(Data provided Opens)

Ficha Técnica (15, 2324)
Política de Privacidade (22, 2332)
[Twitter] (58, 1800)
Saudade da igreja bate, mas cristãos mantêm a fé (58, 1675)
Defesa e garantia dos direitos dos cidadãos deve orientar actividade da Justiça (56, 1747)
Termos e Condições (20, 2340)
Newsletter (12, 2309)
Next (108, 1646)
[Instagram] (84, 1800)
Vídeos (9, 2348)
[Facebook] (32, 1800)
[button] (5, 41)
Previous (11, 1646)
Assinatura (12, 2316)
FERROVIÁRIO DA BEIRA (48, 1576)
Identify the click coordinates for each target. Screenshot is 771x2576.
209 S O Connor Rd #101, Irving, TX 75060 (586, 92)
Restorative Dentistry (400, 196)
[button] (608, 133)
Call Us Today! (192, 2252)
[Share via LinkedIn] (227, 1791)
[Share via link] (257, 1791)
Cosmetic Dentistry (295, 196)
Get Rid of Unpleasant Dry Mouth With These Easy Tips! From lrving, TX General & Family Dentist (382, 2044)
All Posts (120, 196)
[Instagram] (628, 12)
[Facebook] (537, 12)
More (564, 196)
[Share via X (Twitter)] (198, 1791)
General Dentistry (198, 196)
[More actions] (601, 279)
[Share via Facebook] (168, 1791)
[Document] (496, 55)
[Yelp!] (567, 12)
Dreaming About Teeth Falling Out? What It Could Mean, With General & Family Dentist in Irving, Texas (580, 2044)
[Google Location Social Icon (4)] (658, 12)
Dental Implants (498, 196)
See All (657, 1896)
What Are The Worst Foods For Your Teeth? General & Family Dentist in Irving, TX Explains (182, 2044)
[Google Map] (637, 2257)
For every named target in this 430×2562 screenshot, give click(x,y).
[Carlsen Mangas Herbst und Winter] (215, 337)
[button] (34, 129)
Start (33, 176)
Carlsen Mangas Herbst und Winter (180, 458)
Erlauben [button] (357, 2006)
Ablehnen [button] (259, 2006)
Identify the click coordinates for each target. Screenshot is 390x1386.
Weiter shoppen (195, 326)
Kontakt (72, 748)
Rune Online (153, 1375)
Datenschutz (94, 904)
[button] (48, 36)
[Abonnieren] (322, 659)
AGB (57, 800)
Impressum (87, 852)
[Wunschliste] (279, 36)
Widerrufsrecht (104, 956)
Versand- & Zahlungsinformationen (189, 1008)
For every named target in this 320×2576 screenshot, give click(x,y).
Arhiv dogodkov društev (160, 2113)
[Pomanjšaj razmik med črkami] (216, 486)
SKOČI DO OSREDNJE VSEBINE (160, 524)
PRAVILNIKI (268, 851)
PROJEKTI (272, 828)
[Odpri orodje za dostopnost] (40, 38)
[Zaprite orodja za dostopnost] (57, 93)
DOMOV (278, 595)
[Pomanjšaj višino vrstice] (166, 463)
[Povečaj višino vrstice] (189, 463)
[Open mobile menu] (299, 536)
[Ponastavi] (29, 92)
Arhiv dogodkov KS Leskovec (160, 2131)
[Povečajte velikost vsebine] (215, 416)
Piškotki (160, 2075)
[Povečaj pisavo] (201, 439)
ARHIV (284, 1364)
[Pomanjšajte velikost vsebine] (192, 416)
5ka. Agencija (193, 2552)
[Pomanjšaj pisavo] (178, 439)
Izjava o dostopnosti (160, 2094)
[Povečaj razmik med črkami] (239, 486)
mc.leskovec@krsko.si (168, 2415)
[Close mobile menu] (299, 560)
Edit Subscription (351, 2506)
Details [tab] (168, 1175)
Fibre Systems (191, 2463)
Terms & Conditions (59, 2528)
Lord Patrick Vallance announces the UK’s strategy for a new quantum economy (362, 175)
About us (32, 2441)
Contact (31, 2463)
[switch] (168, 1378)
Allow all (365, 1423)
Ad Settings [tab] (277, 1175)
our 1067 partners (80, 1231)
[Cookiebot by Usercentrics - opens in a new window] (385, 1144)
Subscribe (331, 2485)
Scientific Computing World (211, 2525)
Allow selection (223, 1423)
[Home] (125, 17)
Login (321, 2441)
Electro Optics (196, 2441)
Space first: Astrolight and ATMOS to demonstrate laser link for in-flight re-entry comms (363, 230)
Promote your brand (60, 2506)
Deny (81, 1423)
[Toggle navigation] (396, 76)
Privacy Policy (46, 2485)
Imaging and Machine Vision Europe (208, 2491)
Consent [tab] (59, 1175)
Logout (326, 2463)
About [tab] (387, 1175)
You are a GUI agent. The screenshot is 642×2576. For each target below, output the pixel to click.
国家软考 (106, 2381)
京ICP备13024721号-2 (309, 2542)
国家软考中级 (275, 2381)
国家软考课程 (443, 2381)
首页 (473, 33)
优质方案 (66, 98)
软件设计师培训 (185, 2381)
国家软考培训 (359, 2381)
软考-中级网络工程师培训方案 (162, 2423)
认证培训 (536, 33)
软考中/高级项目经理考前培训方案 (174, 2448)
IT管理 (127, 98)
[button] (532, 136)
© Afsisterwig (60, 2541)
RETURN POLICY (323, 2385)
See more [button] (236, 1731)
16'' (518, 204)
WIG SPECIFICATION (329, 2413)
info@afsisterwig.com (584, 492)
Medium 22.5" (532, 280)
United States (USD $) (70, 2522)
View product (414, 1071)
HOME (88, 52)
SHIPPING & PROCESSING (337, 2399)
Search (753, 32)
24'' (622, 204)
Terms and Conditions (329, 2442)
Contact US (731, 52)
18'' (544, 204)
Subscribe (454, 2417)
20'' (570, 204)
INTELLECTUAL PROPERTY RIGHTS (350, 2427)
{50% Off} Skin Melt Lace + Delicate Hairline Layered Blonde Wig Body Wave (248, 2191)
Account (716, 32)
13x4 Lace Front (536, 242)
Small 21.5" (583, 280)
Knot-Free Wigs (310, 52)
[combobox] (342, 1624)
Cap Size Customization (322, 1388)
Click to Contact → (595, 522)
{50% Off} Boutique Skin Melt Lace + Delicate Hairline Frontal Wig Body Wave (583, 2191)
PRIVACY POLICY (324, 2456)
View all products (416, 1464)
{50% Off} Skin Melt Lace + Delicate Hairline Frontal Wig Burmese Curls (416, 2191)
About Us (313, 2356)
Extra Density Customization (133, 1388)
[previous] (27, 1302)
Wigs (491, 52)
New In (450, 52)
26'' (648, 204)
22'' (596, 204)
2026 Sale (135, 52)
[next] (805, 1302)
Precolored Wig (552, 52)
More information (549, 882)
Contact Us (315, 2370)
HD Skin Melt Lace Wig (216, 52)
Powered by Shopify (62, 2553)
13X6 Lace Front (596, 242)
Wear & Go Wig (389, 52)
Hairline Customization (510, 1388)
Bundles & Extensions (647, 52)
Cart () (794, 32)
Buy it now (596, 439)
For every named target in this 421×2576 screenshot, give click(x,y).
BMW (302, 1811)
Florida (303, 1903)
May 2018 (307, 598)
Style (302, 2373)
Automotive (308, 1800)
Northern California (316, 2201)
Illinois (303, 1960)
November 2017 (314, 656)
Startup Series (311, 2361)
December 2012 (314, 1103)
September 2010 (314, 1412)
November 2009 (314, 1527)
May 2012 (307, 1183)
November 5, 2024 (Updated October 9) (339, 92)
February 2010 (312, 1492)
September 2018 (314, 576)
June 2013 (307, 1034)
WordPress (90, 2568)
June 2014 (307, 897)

(Data provided Closes)

Using the listing above, return word for word each line from the one that has "Screenshot is 771x2576." through the one that has "[Yelp!] (567, 12)", and no line outside that range.

§ **Solved problem**
Identify the click coordinates for each target. Screenshot is 771x2576.
209 S O Connor Rd #101, Irving, TX 75060 (586, 92)
Restorative Dentistry (400, 196)
[button] (608, 133)
Call Us Today! (192, 2252)
[Share via LinkedIn] (227, 1791)
[Share via link] (257, 1791)
Cosmetic Dentistry (295, 196)
Get Rid of Unpleasant Dry Mouth With These Easy Tips! From lrving, TX General & Family Dentist (382, 2044)
All Posts (120, 196)
[Instagram] (628, 12)
[Facebook] (537, 12)
More (564, 196)
[Share via X (Twitter)] (198, 1791)
General Dentistry (198, 196)
[More actions] (601, 279)
[Share via Facebook] (168, 1791)
[Document] (496, 55)
[Yelp!] (567, 12)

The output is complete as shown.